Sen. Kevin Cramer (R-N.D.) and Sen. Cynthia Lummis (R-Wyo.) penned a letter to their Senate colleagues on Thursday urging them to pass a bill to avert the impending rail strike without adding paid sick leave to the agreement.
The House on Wednesday passed a bill to avert the rail strike ahead of a Dec. 9 deadline, sending it to the Senate for consideration, and House lawmakers later in the day passed a separate measure that would add seven days of paid sick leave to the contract agreement.
The first vote mimicked a tentative agreement negotiated by the two largest rail unions in September, which includes a 24 percent pay raise over five years, but the second vote sought to aid the multiple other unions that rejected the plan over sick leave provisions.
“Members from four of those twelve unions rejected the deal their own leadership agreed to, again gambling that they would secure a better deal from Congress,” Lummis and Cramer wrote.
“If we were to intervene while granting additional paid leave, a precedent would be set,” the letter continues. “Other unionized employees of regulated industries would likely make that same gamble in the future, rendering Congress the arbiter of these types of labor disputes instead of the National Mediation Board. It is in the best interest of all parties that the railroads, not Congress, work through issues such as paid leave directly with their employees.”
But Lummis and Cramer still voiced support for the Senate to pass the first measure approved by the House, which would avert a strike that would have drastic effects on the U.S. economy.
The nearly century-old Railway Labor Act provides Congress with the authority to intervene in rail labor disputes, a law aimed at preventing disturbances in interstate commerce.

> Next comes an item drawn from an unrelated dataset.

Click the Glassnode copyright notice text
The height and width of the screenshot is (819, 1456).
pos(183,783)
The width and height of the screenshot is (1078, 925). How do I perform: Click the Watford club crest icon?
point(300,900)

Lummis and Cramer called the ramifications “catastrophic,” noting estimates that a strike could cost the national economy $2 billion per day.

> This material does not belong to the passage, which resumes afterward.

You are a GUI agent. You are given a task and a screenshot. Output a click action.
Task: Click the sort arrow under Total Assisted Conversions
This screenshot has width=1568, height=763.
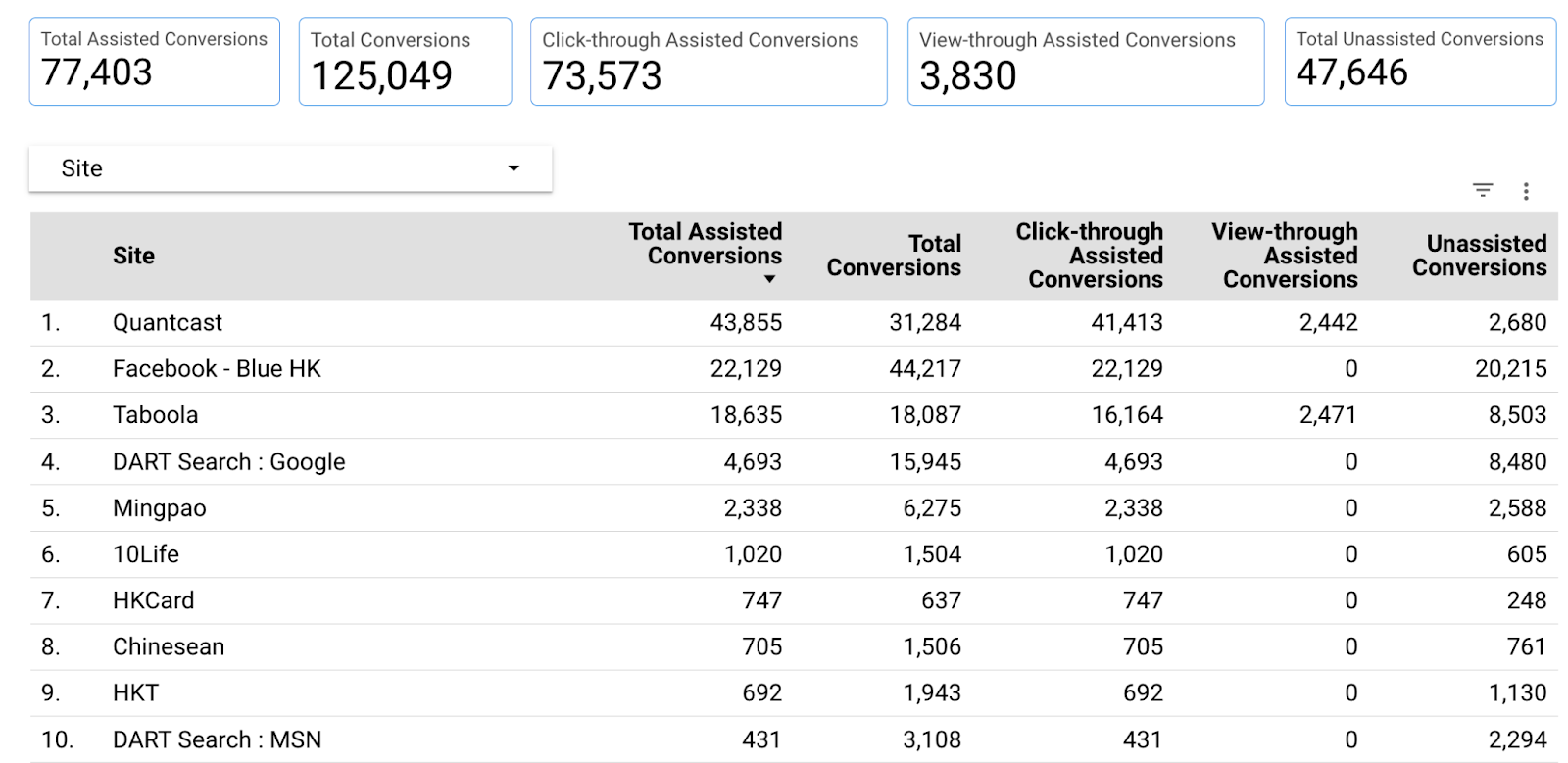coord(769,280)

“The ramifications of Congress failing to act would be swift and significant,” they wrote. “Baseload power production would be jeopardized when coal shipments stop, shelves at grocery stores would begin to dwindle once grain and other commodities are unable to reach producers, and nearly every local water system would be in jeopardy of not being able to sanitize our drinking water.”
Most Senate Democrats are expected to support the bill averting the strike, but progressive Sens. Bernie Sanders (I-Vt.), Elizabeth Warren (D-Mass.), Ed Markey (D-Mass.) and Jeff Merkley (D-Ore.) have urged the Senate to pass additional sick leave for rail workers.
Sanders has said he will insist upon a vote for adding sick leave, but it remains to be seen how such a vote will be set up or if the progressives would reject the deal without the change.
The bill to avert the strike will need 60 votes in the Senate to overcome the legislative filibuster, meaning Senate Majority Leader Charles Schumer (D-N.Y.) would need at least 10 Republican votes but perhaps more if some in the Democratic conference defect.